Safe Harborは、2025年2月にブラックストーン(Blackstone)によって56億ドルで買収されており、その支援のもとでさらなる拡大を目指している。CEOのバクスター・アンダーウッドは、競合から市場シェアを奪うのではなく、「市場全体を成長させる」方針を掲げている。
ヨットが冬はアメリカ東海岸、夏は地中海に滞在することを踏まえ、両市場をカバーする体制を整えることは戦略的に重要である。また、ヨットがますます大型化・高機能化・高価格化している現在、設備投資と技術力の強化が不可欠であり、地方自治体との長期契約更新の交渉にも有利に働くと考えられる。
3. ヨット市場の驚異的なブーム
全長30メートル超のヨット市場は、数十年にわたって成長を続けている。2008年のリーマンショック、2020年の新型コロナウイルスのパンデミック、および2022年のロシアのウクライナ侵攻に伴う制裁などの危機を経ても、この高級市場は堅調である。

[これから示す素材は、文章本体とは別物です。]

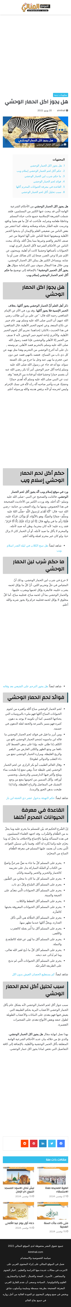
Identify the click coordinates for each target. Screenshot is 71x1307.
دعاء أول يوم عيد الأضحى (19, 1223)
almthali (61, 110)
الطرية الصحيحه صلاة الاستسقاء (56, 1190)
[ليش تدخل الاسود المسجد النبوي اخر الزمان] (18, 1175)
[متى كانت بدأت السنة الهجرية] (52, 1211)
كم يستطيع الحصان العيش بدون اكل (33, 974)
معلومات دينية (60, 94)
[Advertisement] (35, 53)
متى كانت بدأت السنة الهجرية (56, 1225)
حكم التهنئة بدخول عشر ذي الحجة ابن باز (30, 798)
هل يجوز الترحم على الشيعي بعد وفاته (25, 686)
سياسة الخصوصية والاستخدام (35, 1257)
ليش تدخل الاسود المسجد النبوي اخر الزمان (19, 1190)
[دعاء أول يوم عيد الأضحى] (18, 1211)
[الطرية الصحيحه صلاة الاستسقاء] (52, 1175)
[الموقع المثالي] (35, 7)
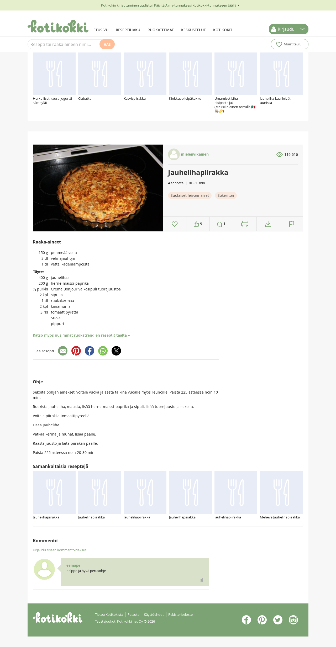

2008年には約3,300隻だったヨットの数は、2024年には6,000隻以上に増加した。SuperYacht Timesによると、2024年の市場規模は75億ユーロに達し、前年比で16億ユーロの増加となった。この成長は、2024年に228隻の新造ヨットが納入されたことに起因しており、これは2023年の205隻、コロナ前の2019年の162隻を上回る数字である。特に、全長100メートル超のメガヨットが5隻建造され、4億ユーロ超の売上を記録した。
また、中古ヨット市場も好調で、年間300隻以上が売買され、取引額は約50億ユーロに上る。さらに、現在700隻以上のヨットが建造中であり、マリーナやメンテナンス市場は今後数十年にわたり活況が続くと見られている。
この市場を支えているのは、富裕層の増加である。UBSによると、世界には現在5,200万人以上のミリオネアが存在し、これは2000年代初頭の約4倍にあたる。アメリカやヨーロッパに加え、アジアや湾岸諸国でも新たな需要が生まれており、高性能・高価格・高機能化が進むヨットの維持管理がビジネスの鍵となっている。顧客は基本的に高い支払い能力を持っており、この市場は極めて収益性が高いと評価されている。